We find that our best approach, which combines supervised learning with rewardmodel-based reinforcement learning, significantly improves the state-of-the-art for both trace error rate, from 14.0% → 3.4%, and final-answer error rate, from 16.8% → 12.7%. Final-answer error rate is further lowered to 2.7% when the model is allowed to abstain on 30% of questions. Our key findings regarding process-and outcome-based feedback are as follows: • Outcome-based and process-based approaches lead to similar final-answer error rates. Both without reward models (23.5% vs. 22.2%) and with reward models (16.6% vs. 14.8%), language models supervised with final-answer correctness attain nearly the same final-answer error rate as those trained to imitate human-provided solutions. • Both process-and outcome-supervised reward models learn to emulate process-based feedback. Somewhat surprisingly, we find that even reward models trained with outcome-based labels (indicating whether the final answer is correct), result in predictions that agree more closely with the process-based labels (indicating whether each reasoning step is correct) than they do with the outcome-based labels themselves. While this effect may be dataset-specific, as discussed in Section 3, it helps explain the effectiveness of reward models for improving trace error, and we hope that it is investigated further in future work. • Low trace error requires either process-based feedback, or a reward model that emulates it. All models using reinforcement learning directly against final-answer correctness resulted in high trace error, with a best trace error of 12.4%, compared to only 3.8% for our best process-based method. Building on our previous finding, most of this gap closes when using reinforcement learning against a reward model rather than final-answer correctness directly, which reduces trace error to 5.5%.

2. METHODS

This section describes the dataset, evaluation metrics and the different modelling components evaluated in this paper. See Fig. 1 for an overview of how they all fit together.

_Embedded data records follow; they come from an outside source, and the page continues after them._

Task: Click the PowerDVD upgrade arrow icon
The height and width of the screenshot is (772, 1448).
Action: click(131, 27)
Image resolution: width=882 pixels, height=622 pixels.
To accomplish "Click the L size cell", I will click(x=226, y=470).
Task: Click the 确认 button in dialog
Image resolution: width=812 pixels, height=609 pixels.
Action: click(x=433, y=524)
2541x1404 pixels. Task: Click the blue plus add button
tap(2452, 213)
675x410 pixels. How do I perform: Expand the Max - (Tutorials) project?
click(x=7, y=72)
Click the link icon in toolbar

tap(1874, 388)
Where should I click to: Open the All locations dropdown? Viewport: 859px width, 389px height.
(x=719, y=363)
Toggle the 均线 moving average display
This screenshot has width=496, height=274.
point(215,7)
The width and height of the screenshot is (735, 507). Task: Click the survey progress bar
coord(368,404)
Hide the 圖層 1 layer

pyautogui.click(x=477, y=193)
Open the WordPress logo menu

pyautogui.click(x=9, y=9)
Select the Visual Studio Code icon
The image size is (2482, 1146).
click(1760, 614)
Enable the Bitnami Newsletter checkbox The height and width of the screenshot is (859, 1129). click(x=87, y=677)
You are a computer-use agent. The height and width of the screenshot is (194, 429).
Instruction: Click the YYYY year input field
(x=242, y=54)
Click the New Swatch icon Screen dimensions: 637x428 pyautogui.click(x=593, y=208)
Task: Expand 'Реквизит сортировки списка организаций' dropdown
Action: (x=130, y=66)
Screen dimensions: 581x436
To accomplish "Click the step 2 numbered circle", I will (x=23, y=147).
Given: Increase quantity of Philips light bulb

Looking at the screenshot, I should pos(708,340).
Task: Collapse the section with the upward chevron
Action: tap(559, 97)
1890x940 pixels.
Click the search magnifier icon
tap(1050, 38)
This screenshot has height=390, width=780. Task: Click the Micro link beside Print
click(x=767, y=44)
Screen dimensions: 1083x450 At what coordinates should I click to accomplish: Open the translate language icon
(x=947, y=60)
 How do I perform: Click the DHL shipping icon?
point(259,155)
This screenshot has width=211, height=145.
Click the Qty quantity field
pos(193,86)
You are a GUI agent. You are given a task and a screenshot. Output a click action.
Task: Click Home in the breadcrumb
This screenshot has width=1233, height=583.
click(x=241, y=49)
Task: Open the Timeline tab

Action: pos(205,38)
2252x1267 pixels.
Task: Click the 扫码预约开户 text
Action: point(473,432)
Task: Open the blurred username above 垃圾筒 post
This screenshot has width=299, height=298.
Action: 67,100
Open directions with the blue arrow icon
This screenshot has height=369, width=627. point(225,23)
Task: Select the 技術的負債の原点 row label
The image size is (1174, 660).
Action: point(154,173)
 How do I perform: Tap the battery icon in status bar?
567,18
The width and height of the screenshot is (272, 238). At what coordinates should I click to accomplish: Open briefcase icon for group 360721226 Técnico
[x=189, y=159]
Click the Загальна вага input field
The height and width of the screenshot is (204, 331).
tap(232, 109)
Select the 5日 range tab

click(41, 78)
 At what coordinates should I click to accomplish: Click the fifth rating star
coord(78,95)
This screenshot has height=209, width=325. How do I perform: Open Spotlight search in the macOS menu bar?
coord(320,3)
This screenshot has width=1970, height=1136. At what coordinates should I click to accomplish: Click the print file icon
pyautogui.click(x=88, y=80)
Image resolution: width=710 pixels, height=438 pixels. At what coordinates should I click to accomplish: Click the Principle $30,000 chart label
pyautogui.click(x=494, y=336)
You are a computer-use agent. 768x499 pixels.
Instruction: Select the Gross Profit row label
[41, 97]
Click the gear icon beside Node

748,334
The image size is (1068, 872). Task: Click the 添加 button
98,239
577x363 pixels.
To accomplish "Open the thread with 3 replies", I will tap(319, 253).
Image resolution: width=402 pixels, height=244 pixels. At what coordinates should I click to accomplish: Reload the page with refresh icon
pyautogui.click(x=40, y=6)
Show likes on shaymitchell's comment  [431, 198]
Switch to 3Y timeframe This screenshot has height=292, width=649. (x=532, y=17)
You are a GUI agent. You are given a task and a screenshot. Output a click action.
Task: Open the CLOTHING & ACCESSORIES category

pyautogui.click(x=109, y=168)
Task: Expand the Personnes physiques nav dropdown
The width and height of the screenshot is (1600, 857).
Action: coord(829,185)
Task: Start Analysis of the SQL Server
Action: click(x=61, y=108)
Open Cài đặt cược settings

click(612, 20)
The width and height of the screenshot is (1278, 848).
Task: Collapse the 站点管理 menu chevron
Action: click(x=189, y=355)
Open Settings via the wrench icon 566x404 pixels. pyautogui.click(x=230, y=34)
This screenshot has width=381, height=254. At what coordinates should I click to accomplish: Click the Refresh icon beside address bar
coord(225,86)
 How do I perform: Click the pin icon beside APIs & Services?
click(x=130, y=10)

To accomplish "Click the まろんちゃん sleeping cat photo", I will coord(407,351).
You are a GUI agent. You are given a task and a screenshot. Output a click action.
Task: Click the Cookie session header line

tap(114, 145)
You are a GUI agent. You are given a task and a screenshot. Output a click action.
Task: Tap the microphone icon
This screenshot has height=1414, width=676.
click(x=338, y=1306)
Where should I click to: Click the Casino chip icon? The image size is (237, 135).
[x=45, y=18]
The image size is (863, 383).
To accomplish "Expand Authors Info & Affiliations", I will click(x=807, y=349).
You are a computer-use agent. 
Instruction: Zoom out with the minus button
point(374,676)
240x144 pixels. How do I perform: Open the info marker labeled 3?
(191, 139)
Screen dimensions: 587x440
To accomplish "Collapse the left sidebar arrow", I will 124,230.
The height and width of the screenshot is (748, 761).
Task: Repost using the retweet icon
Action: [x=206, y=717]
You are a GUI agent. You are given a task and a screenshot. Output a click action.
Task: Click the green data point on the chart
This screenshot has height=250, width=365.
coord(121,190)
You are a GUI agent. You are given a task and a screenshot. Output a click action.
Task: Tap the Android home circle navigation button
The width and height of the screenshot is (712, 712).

2.1. DATASET AND EVALUATION METRICS

We conduct all experiments on the GSM8K dataset (Cobbe et al., 2021) , composed of grade school math word problems. We chose GSM8K because it is a competitive benchmark, and contains natural language reasoning traces. We focus on a single dataset, since the need to recruit human annotators with the domain expertise to accurately evaluate reasoning traces imposes a large up-front cost. See Section 4 for a discussion of other datasets we considered. We report two main metrics for all methods evaluated on the GSM8K test set. Final-answer error rate is the fraction of problems for which the method does not produce the correct final answer. Because all final answers on GSM8K are integers, this can be measured with exact string matching. Trace error rate is the fraction of problems with correct final answers for which the method produces at least one incorrect reasoning step. We estimate this via human annotations of the correctness of each reasoning step, which is detailed in Section 2.7. We report final-answer and trace errors as two separate metrics because we are particularly interested in errors which remain undetected after checking easily verifiable metrics (in this case, final-answer errors). For example in an educational setting it is important to show a student the correct steps to get the answer, and we can easily filter out incorrect traces that lead to the wrong answer, but it is much more difficult to filter out incorrect traces that lead to the correct answer.



Table 2 and Appendix I show several example problems. We split out our own validation set of 256 examples from the original training set, which leaves us with 7118 training and 1319 test examples.